Skip to content
Gary Wu
Go back

The Media Store Pattern

Edit page

Every service in a pipeline reinvents file storage — different APIs, different buckets, different metadata schemas. The fix is a single content-addressable store: bytes in, SHA-256 key out. Upload the same file twice and you get the same key with no duplicate storage. The store becomes the implicit buffer between every pipeline stage, the LRU cache for expensive computations, and the deduplication layer for free.


The Problem

Count the file storage surfaces in a typical AI media pipeline:

Each service has its own upload endpoint, its own metadata schema, its own storage conventions. When a pipeline capability needs the output from a previous step, it has to know which service produced it, what bucket it’s in, and how to authenticate against that specific API.

This is not an integration problem — it’s an architecture problem. The services are not wrong. They’re just each solving storage independently, and the cost is paid at the seams.

The fix is to stop treating file storage as a feature each service implements and start treating it as infrastructure every service shares.


One API, One Bucket

Media Store has a single contract: bytes in, key out.

// Upload any bytes — screenshot, MP4, TTS audio, generated image
const key = await mediaStore.put(bytes, {
  contentType: 'video/mp4',
  tags: ['clips', 'wan'],
});

// Download by key — same API regardless of what it is
const bytes = await mediaStore.get(key);

The store does not care what the bytes represent. It does not have a “clips” table and a “screenshots” table and an “audio” table. It has bytes, and it has keys.

**Problems:**
• 1. On the media store page, what happens when the same file is uploaded twice?
• 2. Rewrite the media store page's passage that starts with the words containing "Skip to content" and ends with "layer for free.", swapping "SHA-256" for "MD5".
Answer using only the media store page.

**Data section:**
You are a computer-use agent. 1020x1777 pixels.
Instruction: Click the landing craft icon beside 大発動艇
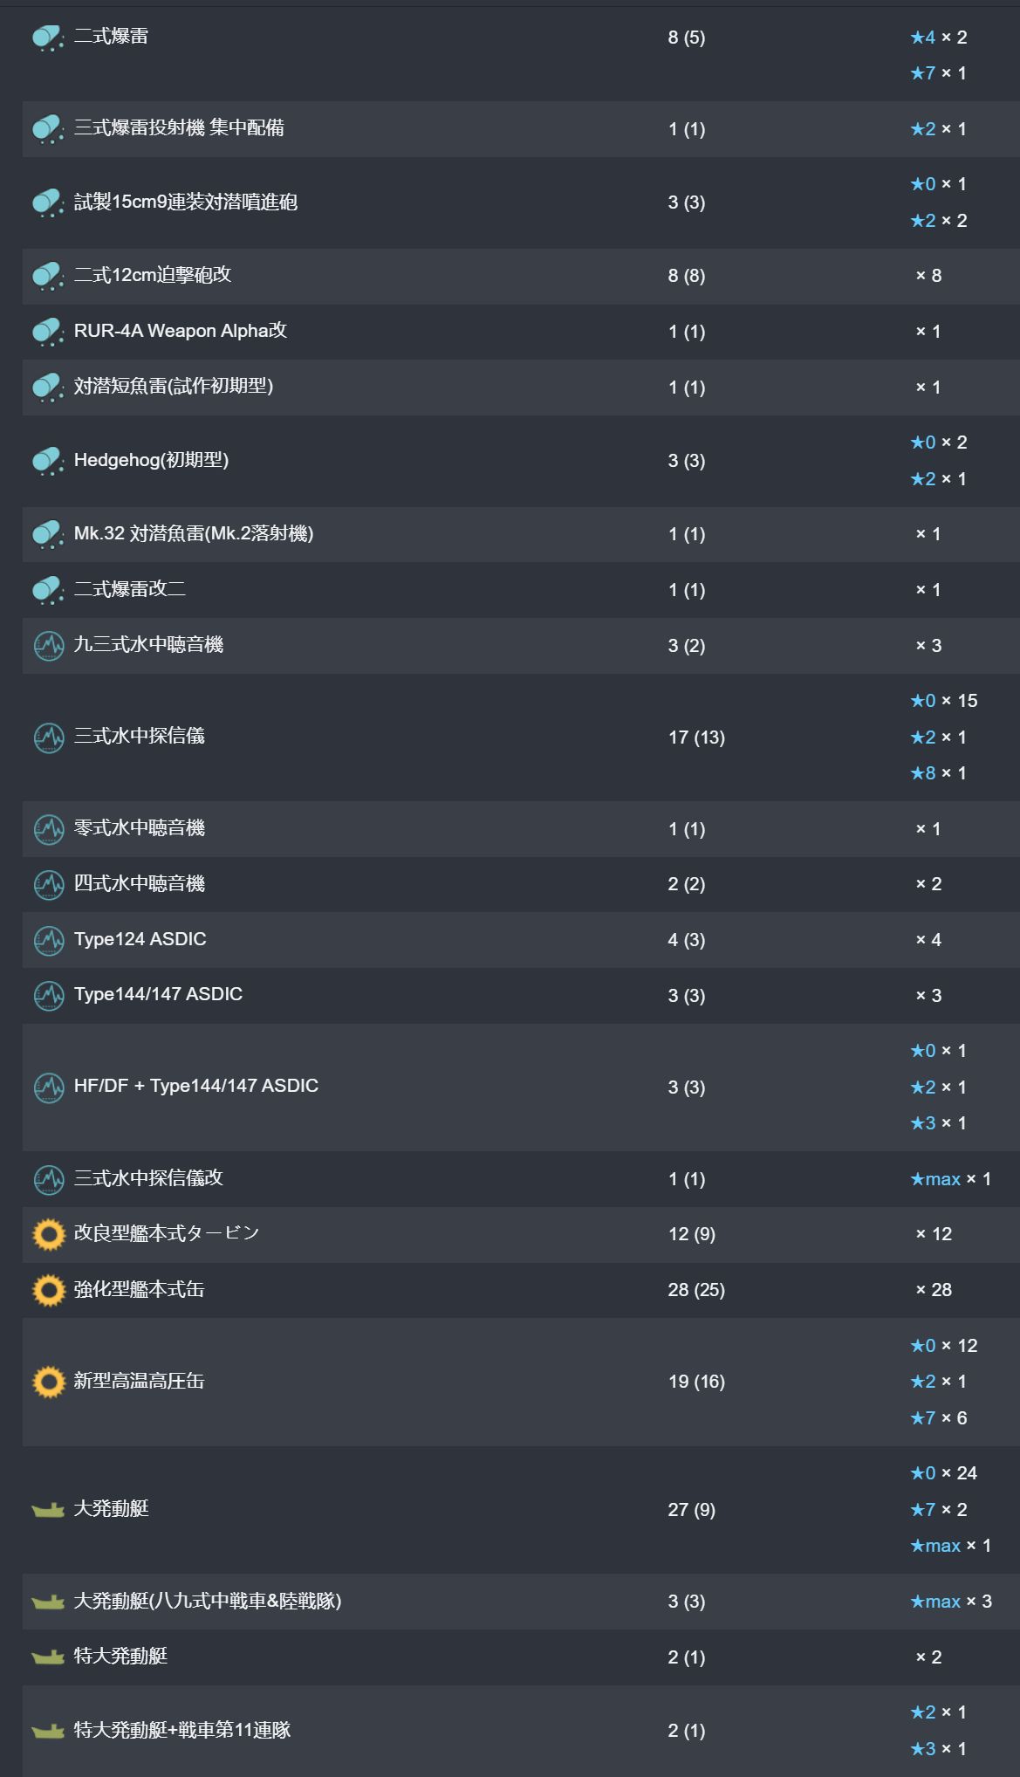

**The responses:**
• 1. You get the same key, with no duplicate storage.

• 2.
Skip to content
Gary Wu
Go back

The Media Store Pattern

Edit page

Every service in a pipeline reinvents file storage — different APIs, different buckets, different metadata schemas. The fix is a single content-addressable store: bytes in, MD5 key out. Upload the same file twice and you get the same key with no duplicate storage. The store becomes the implicit buffer between every pipeline stage, the LRU cache for expensive computations, and the deduplication layer for free.